Usage reduction at scale requires a cultural shift. It’s not a one-time fix but a continuous cycle of picking properly sized resources and eliminating overprovisioning. Usage reduction requires engineers to think of cost like they think of memory or bandwidth: as another deployment KPI. And they’ll see very soon how thinking about cost as an efficiency metric is worth the effort.

Halving the size of a resource will generally save 50% of the cost—or in the case of an unused resource such as an unattached block storage volume or idle instance, 100% of the cost. One of the benefits of the variable, on-demand nature of the cloud is that you are free to resize any resource—or to stop using it entirely—whenever you desire. Further savings are possible on correctly sized resources that you use consistently with rate reduction options, which we cover in Chapter 17.

Initially, usage reduction tends to be retroactive. Teams go through and clean up their infrastructure to ensure a fully utilized set of resources. In more mature practices, engineers are proactively considering cost in architecture reviews before deployment and actively considering cost when choosing cloud resources initially. Later phases bring the rearchitecting of applications to use more cloud native offerings.

The goal isn’t to make the perfect decision. It’s to make the best decision possible given the context and data, and then reevaluate often. A well-sized resource won’t stay that way forever, as code and load evolve over time.

Where Does Waste Come From?

What we call waste is any paid usage or portion of paid usage that could have been avoided by resizing or reducing the number of your resources to better fit the needs of your application.
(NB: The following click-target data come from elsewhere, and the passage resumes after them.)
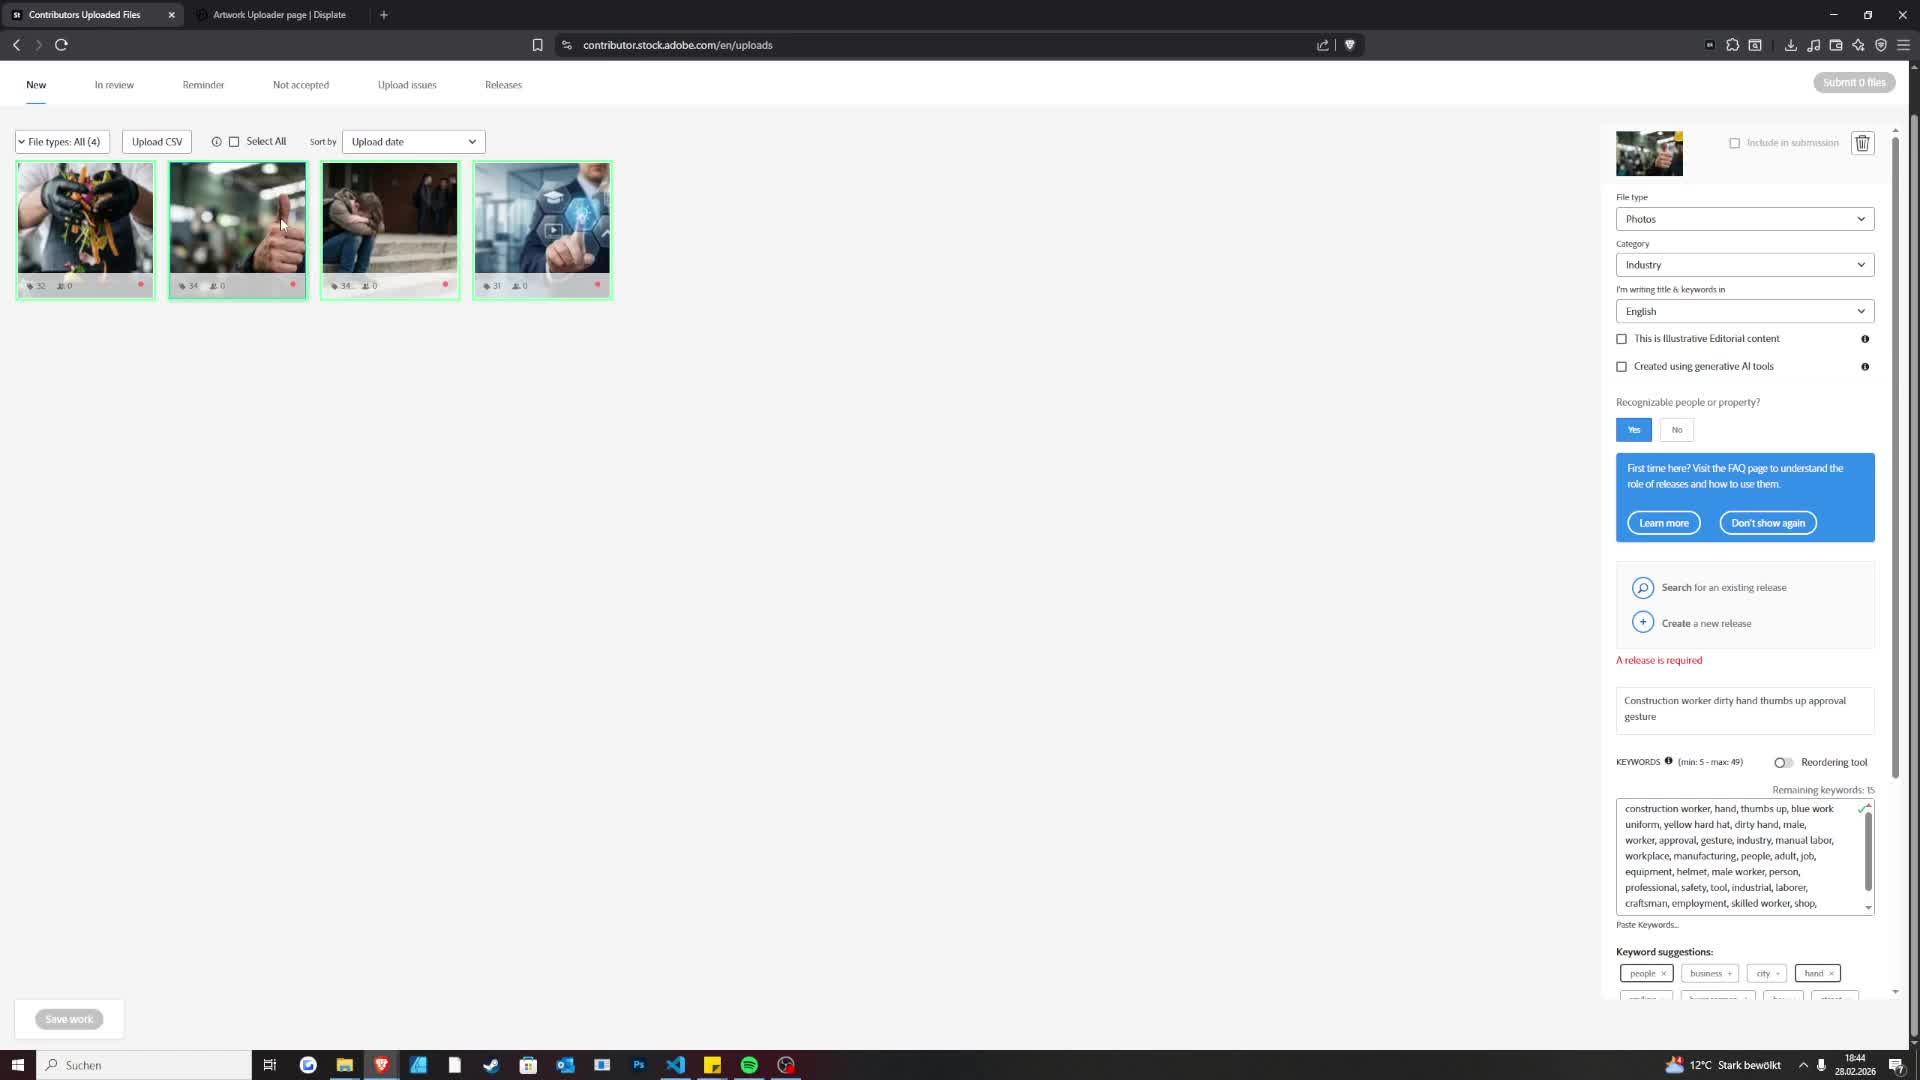This screenshot has height=1080, width=1920.
Task: Show info for Illustrative Editorial content
Action: (x=1865, y=339)
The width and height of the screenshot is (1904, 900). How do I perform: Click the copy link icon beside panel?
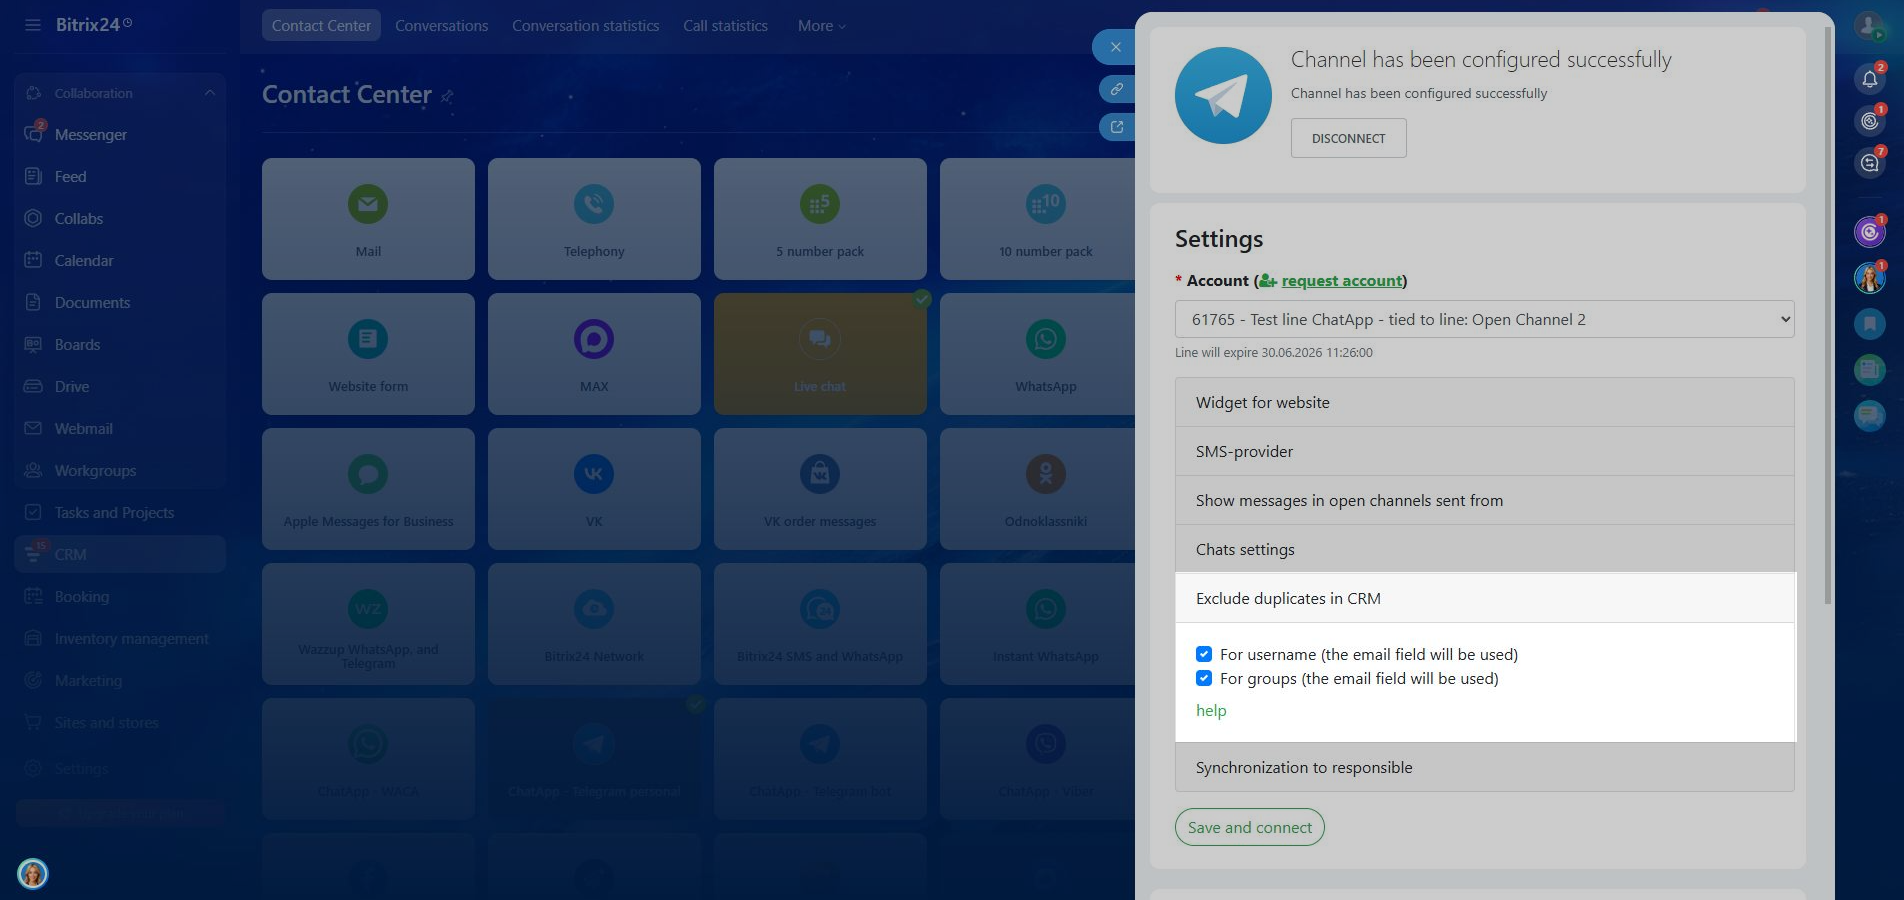coord(1116,89)
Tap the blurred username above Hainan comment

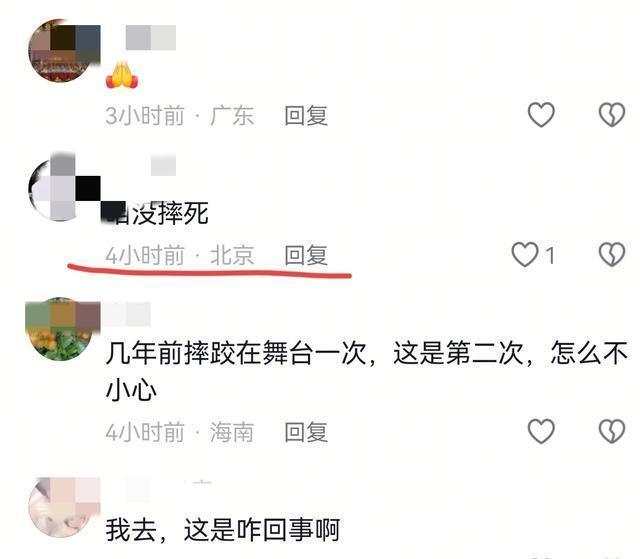(126, 314)
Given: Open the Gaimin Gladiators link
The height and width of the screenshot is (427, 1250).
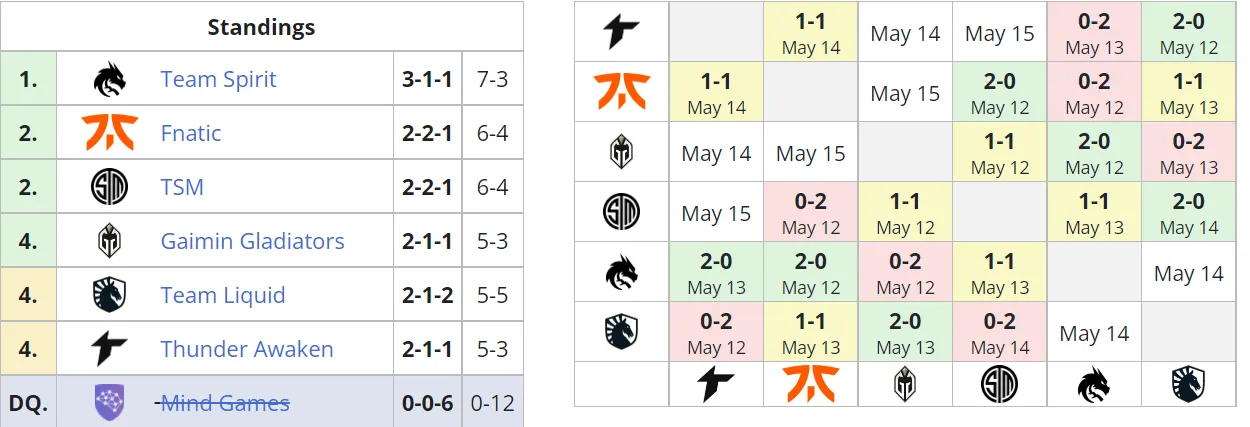Looking at the screenshot, I should click(x=252, y=241).
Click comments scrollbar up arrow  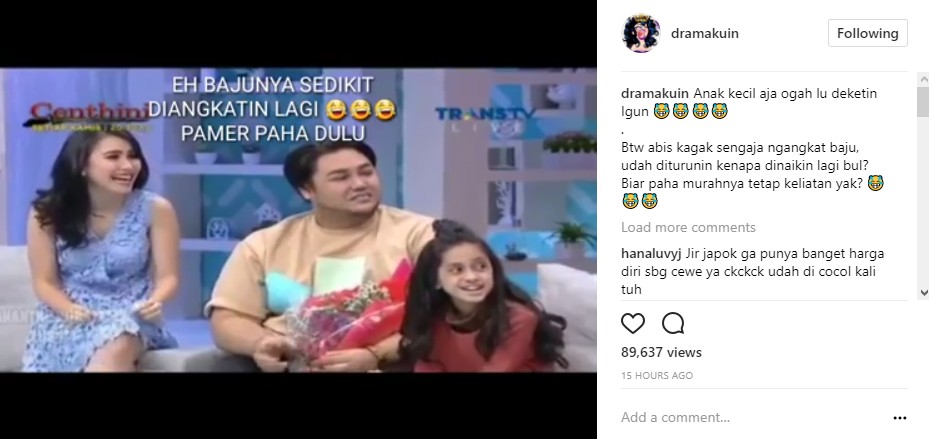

When cloud resources are first deployed, often their capacity requirements aren’t fully known or well understood. That’s true for almost everyone in those early days of deployment.

This uncertainty leads to the teams overprovisioning capacity to ensure there won’t be any performance issues. Overprovisioning resources when initially deploying isn’t a bad thing. The beauty of cloud is that it gives you the ability to deploy quickly and then make adjustments along the way. What you want to avoid is deploying resources and not monitoring them for overprovisioning. That’s when you find yourself paying more than you should for resources over a long period.

Wastage grows as teams neglect to maintain their resources based on utilization metrics. It is essential to continuously monitor your resources for oversizing. That’s because a service that’s using its resources correctly today may become overallocated tomorrow after the deployment of more efficient service code. Even changes in customer behavior can result in reduced capacity requirements.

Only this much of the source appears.